Pensions apart, the salary bill for the armed forces this year would be around Rs 1,07,000 crore.
This takes up a bulk of the defence budget.
This only partially accounts for the Seventh Pay Commission recommendations, as allowances are yet to be fixed as per the new scale.
If the five core demands of the military chiefs on the anomalies of the Pay Commission are conceded by the government, the salary bill will shoot up further.
In FY2017-18, Rs 86,488.01 crore has been earmarked for capital expenditure of the defence services; and Rs 1,82,534.42 crore is for revenue expenditure.
Revenue expenditure is for operating expenses of the Defence Ministry while the bulk of the capital expenditure is for procurement of military equipment to modernise the armed forces.
As finance secretary explained to the parliamentary standing committee on defence, the Finance Ministry is not really concerned with this division of expenditure.
It only allocates the total money and leaves the revenue and capital allocations to the discretion of the ministry.

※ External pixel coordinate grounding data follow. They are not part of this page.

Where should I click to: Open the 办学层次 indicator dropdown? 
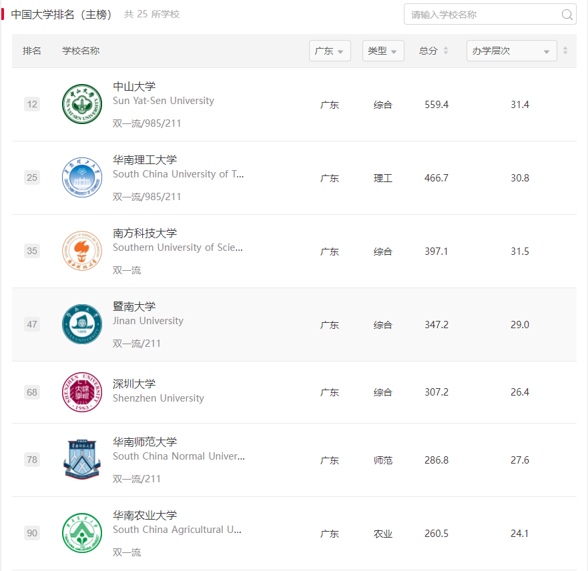coord(511,51)
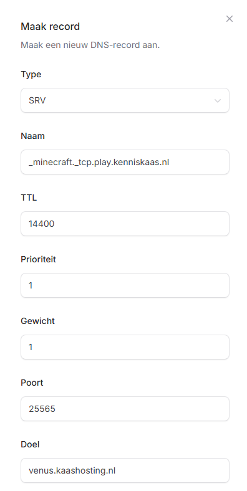This screenshot has width=247, height=491.
Task: Place cursor after kenniskaas.nl in Naam
Action: 170,162
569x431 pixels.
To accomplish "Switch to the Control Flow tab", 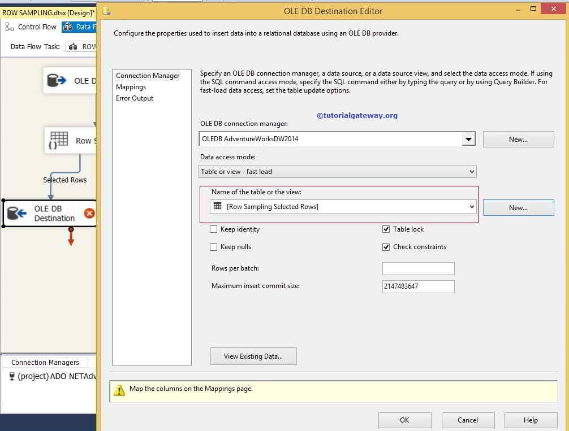I will pos(36,27).
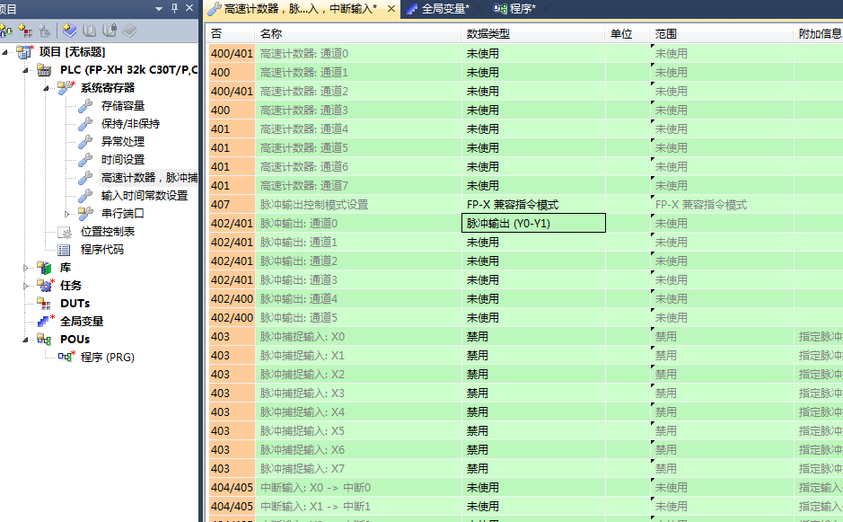This screenshot has height=522, width=843.
Task: Open 程序代码 item in project tree
Action: 102,250
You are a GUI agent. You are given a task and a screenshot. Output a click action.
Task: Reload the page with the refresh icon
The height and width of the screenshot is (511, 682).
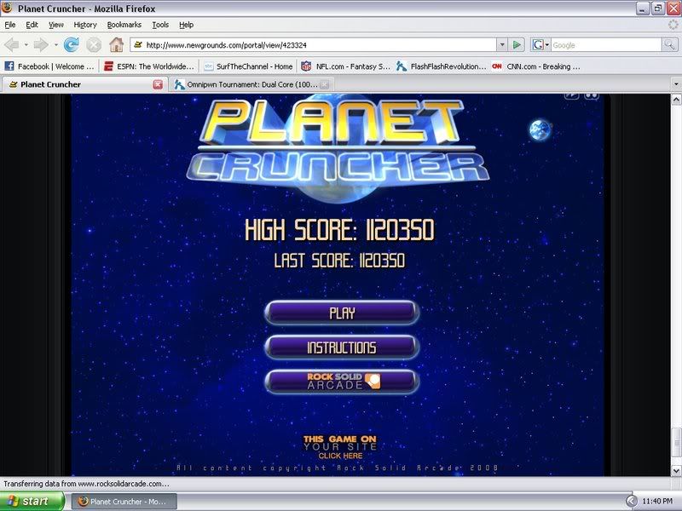tap(72, 45)

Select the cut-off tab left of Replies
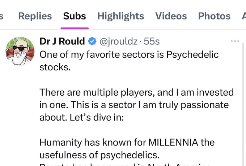point(1,17)
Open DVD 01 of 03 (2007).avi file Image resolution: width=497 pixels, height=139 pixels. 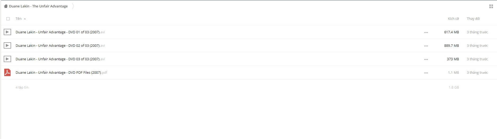click(x=60, y=32)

What has been for defence modernisation?
Over the years, governments have taken to making budgetary announcements with high allocation for capital acquisition to ward off any criticism about forsaking defence modernisation.
By the time revised estimates are prepared, a portion of that allocation is transferred towards revenue expenses or returned to the government.
E.g In the 2016 budget around Rs 78,ooo crore was allocated for capital expenditure at the budgetary stage, which came down to Rs 71,000 crore at the revised estimates stage.
The amount was transferred to revenue expenditure to meet the increased salary bill.
In the current defence budget of Rs 3.6 lakh crore — which is 2.14 per cent of India’s GDP — only Rs 5,000 crore is left for new defence deals.
If these defence deals are assumed to have an upfront payment of 10%, the total cost of equipment that can be bought in the coming financial year is Rs 50,000 crore.
But one single deal for 36 Rafale fighters signed last year was alone worth Rs 59,000 crore.
Therefore any expectations of greater defence modernisation in the coming year would thus be futile.
What is the way ahead?
The bureaucracy and the armed forces take a lot of flak for stalled defence procurements, but the real constraint is finding resources.
In a slowing economy with multiple competing demands, it is always a challenge for the government to find additional resources for defence.
The only other option is to rebalance and restructure the armed forces.